Itachi masih tertidur pulas. Membuat Sasuke dan Sakura tidak ingin berbicara keras-keras. Mereka tahu, Itachi memang benar-benar butuh istirahat.

-ooo-

Pagi ini, Itachi meminta Sakura untuk membawanya jalan-jalan keliling Rumah Sakit. Dengan senang hati, Sakura mendorong kursi roda yang diduduki Itachi berkeliling. Melewati ruangan demi ruangan dimana orang yang kondisi kesehatannya kurang baik dirawat. Adegan(?) lucu pun terjadi. Seperti Sakura yang lari-lari ketika tak sengaja memasuki kamar mayat—yang mungkin ia kira toilet—dan membuat Itachi tak henti-hentinya tertawa seakan lupa pada apa yang ia derita. Lalu, ketika mereka melewati ruang bayi. Mereka sengaja menghentikan langkahnya dan melihat dari kaca bayi-bayi yang mungil dan menggemaskan.

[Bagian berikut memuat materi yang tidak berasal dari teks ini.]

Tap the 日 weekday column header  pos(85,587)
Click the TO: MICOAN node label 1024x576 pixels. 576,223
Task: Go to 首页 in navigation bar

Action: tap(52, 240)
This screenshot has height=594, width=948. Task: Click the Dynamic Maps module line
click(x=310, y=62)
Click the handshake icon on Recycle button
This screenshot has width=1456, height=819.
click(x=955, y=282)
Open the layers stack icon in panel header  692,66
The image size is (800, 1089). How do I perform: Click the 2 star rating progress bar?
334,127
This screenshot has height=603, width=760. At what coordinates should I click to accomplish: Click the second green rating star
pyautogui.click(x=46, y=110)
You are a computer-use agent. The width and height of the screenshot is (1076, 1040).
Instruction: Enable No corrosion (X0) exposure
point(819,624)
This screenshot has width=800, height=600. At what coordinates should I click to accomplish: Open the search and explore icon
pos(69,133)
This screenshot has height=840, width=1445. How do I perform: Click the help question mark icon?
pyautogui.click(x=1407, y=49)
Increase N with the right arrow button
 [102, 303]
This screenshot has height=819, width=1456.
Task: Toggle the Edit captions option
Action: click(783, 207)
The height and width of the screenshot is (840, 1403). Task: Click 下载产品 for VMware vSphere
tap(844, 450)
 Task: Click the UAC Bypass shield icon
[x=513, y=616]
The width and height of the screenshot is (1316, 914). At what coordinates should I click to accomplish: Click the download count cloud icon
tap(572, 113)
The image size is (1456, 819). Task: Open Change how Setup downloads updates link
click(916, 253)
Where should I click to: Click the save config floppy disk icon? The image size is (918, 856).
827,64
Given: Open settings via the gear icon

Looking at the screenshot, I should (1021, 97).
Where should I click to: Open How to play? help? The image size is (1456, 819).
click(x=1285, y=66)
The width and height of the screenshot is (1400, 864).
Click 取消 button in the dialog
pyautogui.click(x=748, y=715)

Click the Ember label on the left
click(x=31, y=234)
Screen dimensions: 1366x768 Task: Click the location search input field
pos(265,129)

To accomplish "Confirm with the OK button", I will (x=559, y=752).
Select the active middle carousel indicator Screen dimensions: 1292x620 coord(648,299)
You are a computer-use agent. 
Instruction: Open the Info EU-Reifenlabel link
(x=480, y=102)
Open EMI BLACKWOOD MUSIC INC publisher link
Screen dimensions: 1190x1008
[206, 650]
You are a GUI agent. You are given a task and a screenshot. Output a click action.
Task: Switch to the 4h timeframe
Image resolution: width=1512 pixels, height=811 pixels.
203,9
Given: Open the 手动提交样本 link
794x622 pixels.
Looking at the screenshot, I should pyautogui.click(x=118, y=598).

"Sakura-chan, kau suka dengan bayi, ya?" tanya Itachi seraya memperhatikan Sakura

"Begitulah, hehehe"

"Tenang saja. Suatu saat nanti, bayimu dan Sasuke akan tertidur disalah satu box bayi itu"

DEG. Sakura merasa jantungnya berhenti berdetak saat itu juga saat mendengar kata 'Suatu saat nanti, bayimu dan Sasuke akan tertidur disalah satu box bayi itu'. Kenapa harus si pantat ayam itu, eh?!

"Ah, it's never happen, Itachi-kun.." Sakura sedikit terkekeh

"Tapi, aku yakin bahwa kau mencintainya, kan? Jujur saja. Siapa tahu, aku bisa membantumu meluluhkan hati beku Sasuke"

Sakura tetap menggeleng dan segera mendorong kursi roda Itachi lagi, hingga sampai disebuah ruang perawatan untuk chemotherapy.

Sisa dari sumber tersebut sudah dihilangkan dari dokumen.